Due to the vast range of genres Leeds caters to everyone’s musical tastes. Deluge explores these varieties of genres from pop to indie rock as an attempt to entice all those who are interested in music, regardless of the musical style.
It partially differs from conventional music magazines because it is not solely about promoting music students and venues in Leeds. It goes deeper by exploring how a particular genre or style of music can be portrayed visually through the use of photography. It also looks at how the city can play a part in shaping the way an artist is formed.
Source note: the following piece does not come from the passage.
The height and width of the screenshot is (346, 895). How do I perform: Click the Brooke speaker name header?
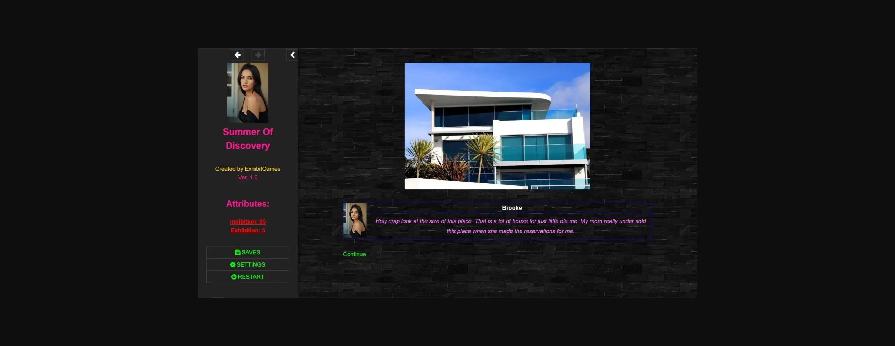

Inspired by the likes of Kevin Cummins, who is renowned for documenting the Manchester music scene, some of the location shots in the magazine, particularly the images of the band ‘Contrarians’, focuses on parts of Leeds city centre. This is to give readers of the magazine a sense of place and time; this is what is happening in Leeds right now.
Music photography is an important part of our culture and has been for a number of years, with many band photographs recognised almost as iconography. When reflecting on a particular band or artist, you associate them with the images that you know them by. Your perception of musicians can often be influenced and shaped by the photographs you remember of them.
Deluge contains both portraits and live music photographs. The portraits are of Leeds College of Music students and in some respects it represents a bond between the subject and the photographer. The stronger the connection and trust between the two, the better the photographs will be; it is about capturing their personality whilst incorporating their music genre.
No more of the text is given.